Whenever a PC wants, they can risk a Search token to get a +5 bonus to a Perception check. If the check doesn’t turn up anything interesting, they lose the token. If they find a trap, treasure, a secret door, or anything else hidden, they get to keep their token. Every time a PC falls victim to a trap, they get a Search token BACK. This represents their suddenly-increased attention level.
This system would reward players for searching judiciously, based on clues and intuition, not as part of a mindless sweep.
To compensate the PCs for their extra search power, every Perception DC in the game is 5 points harder.
I think this would encourage people to play the way that Gary wanted them to play: to search for traps and listen for monsters judiciously, when they have a reason to be suspicious – and to blunder blindly into the occasional ambush for the DM’s amusement.
Tags: uncanned
While on the one hand I agree that a character can’t remain hyper vigilant, I don’t think I could ever use a rule like this. It seems like there is a dangerous line being crossed when you go from restricting extraordinary abilities and spellcasting, to restricting mundane actions.

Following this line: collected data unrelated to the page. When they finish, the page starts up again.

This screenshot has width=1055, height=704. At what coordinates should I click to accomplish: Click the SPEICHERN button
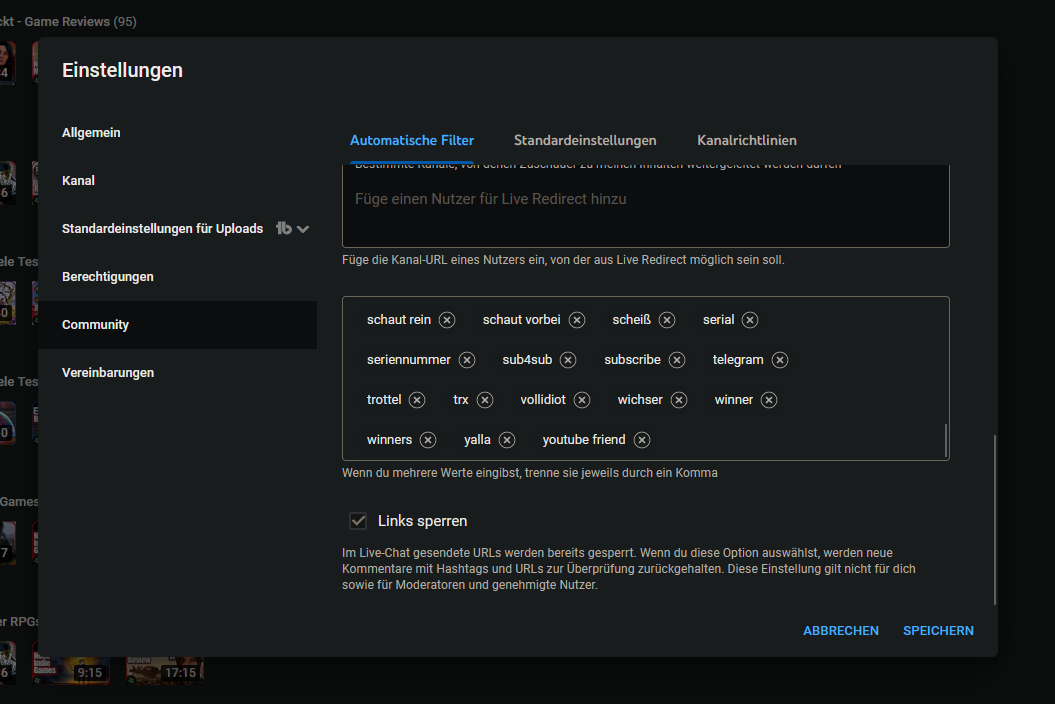pyautogui.click(x=938, y=631)
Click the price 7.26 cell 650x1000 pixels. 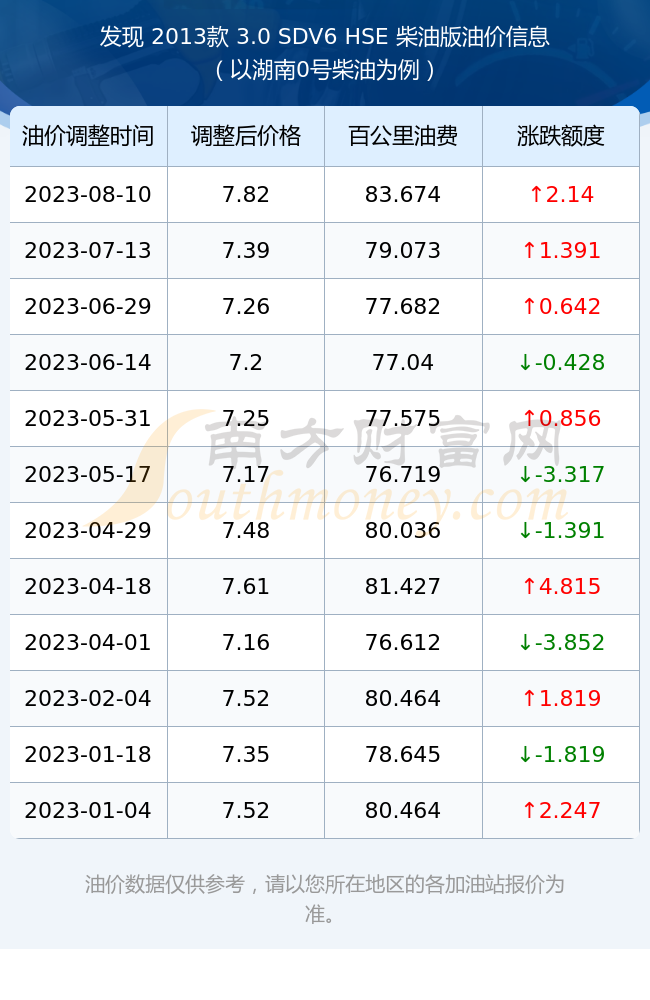pos(246,307)
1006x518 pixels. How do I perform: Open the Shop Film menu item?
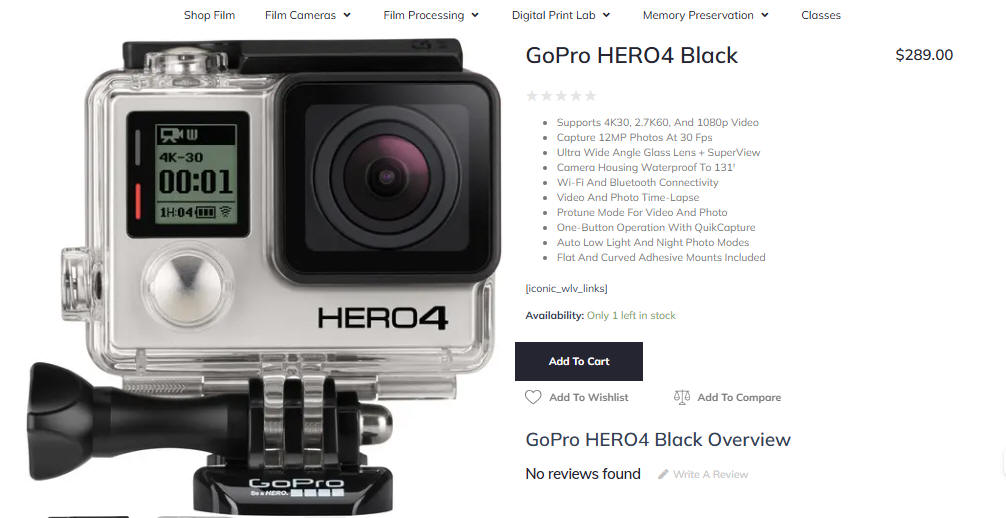point(209,15)
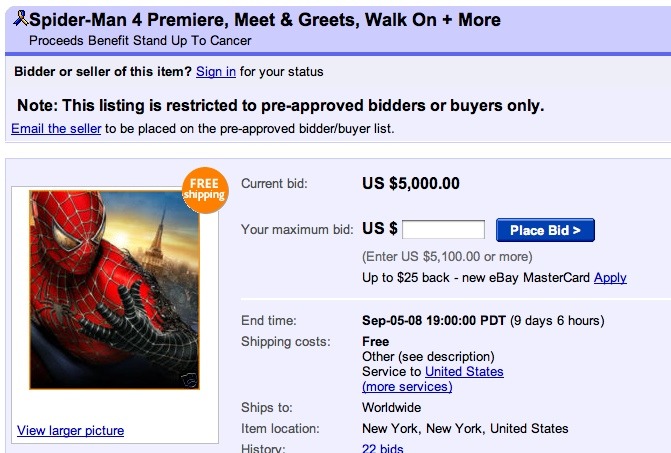The height and width of the screenshot is (453, 671).
Task: Click the Worldwide ships-to value
Action: [x=392, y=407]
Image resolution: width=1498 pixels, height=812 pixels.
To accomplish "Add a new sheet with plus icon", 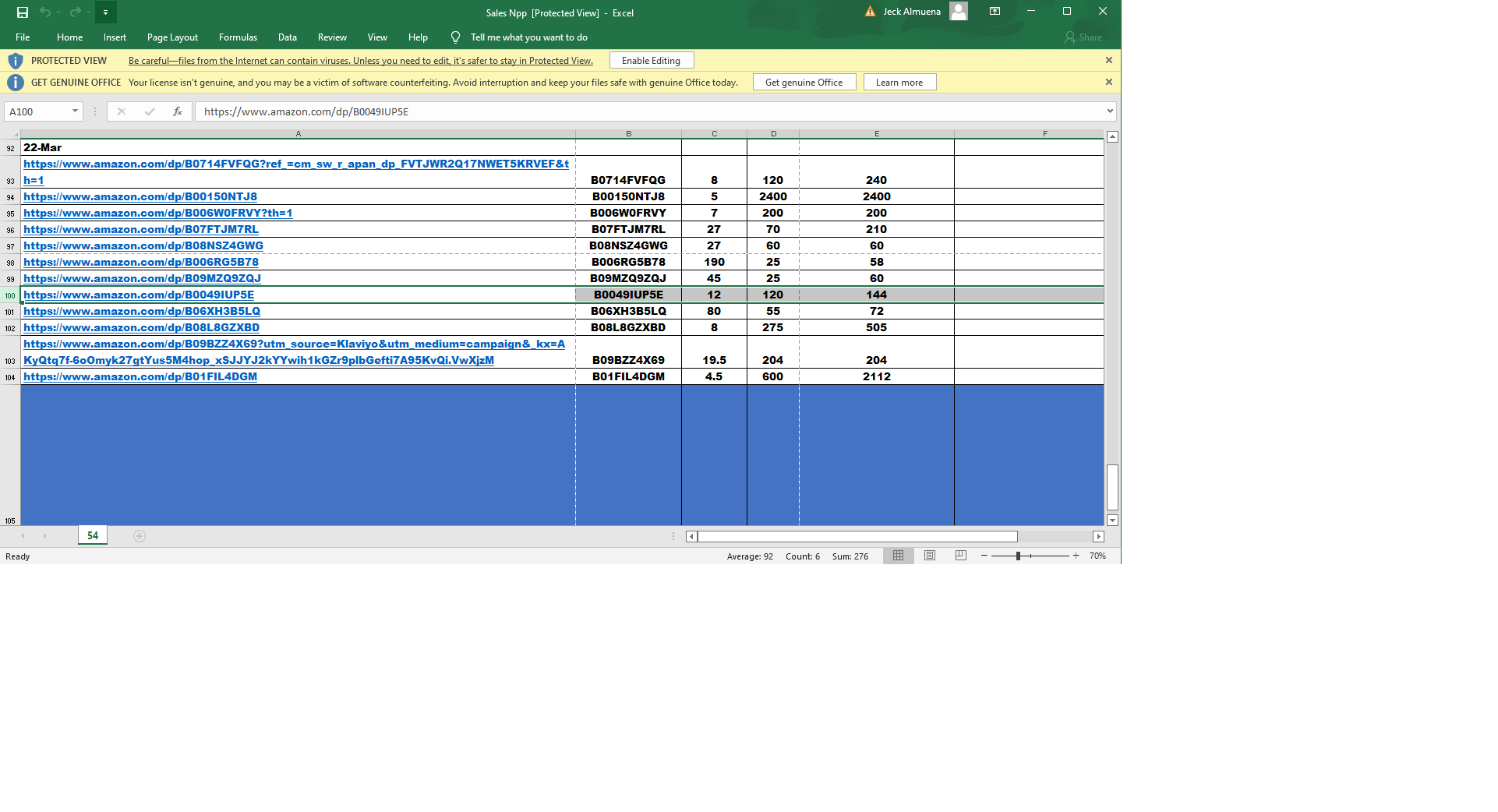I will coord(140,536).
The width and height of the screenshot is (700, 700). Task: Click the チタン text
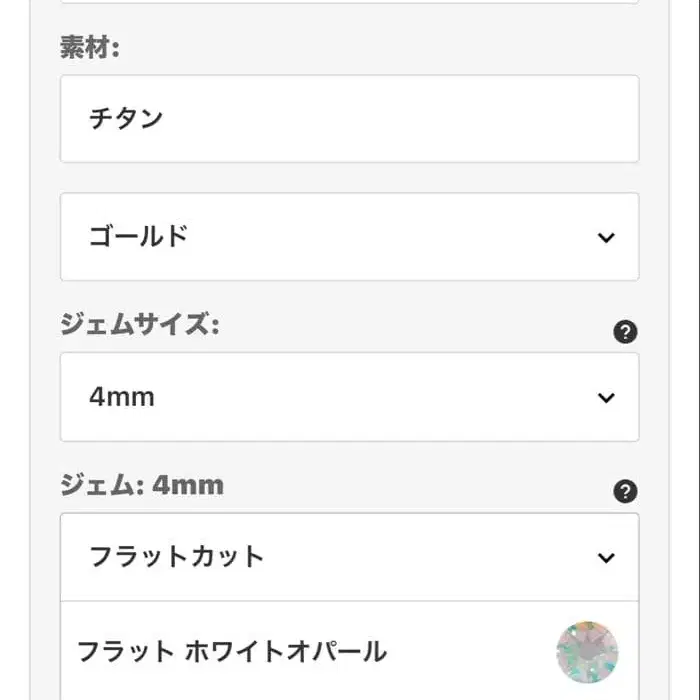click(126, 119)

I just never give my players cause to fear traps unless there is some hint that there may be traps. Doors, short hallways with doors on either end, treasure rooms, etc. Never had a problem.
Personally, I really like the solution in Maxes & Minotaurs.
Dammit, can’t spell this morning!
What is the Mazes and Minotaurs solution?
(I also like the Mazes and Monsters solution where the Maze Controller must announce, “This COULD be a trap.”
That one is good too! I just reread everything you’ve shared on that project over the weekend. As I recall, the original Mazes & Minotaurs had no real trap rules. You adjudicated it as a normal non-combat activity.
Save player/dm-time at the expense of character-time: just announce the level of vigilance the party is taking and so they give up light sources, food, time-until-they-need-to-sleep, exposure to random encounters etc. in order to get a base, continuous level of search.
I think the Mazes & Minotaurs solution is that a perception check is made as a saving throw against a trap just before it springs.
I like the idea of Search Tokens, though I haven’t ran / played in a game with regular traps (ie. traps that show up in more than 25% of sessions) for years. My instinct is to generalize the rule and have Focus Tokens which would apply to all non-combat skills, but after looking at the 4e skill list again, I don’t think it would be broadly applicable or useful.
The Search Token gain/loss mechanism is very elegant. I may give it a try next time I run a game, though I’ll have to be sure to plan a number of traps and hidden objects to make it all worth while.
Man, the more I think about it the more I want to try “This COULD be a trap” in my D&D campaign.
It actually worked surprisingly well when I was playtesting M&M.
I like to tell my players that they “are certain the room the door(chest/wall/etc) is not trapped.” I especially like saying it when they rolled low. One thief with a false sense of security makes for a particularly good time. I can see the players squirm but their characters have no reason to doubt and so they blithely go on about their business. It only heightens things when no trap is sprung.
I have not tried the “x number of searches per day” yet, but so far, searching has not slowed down my games any. It’s a good idea to keep handy, though.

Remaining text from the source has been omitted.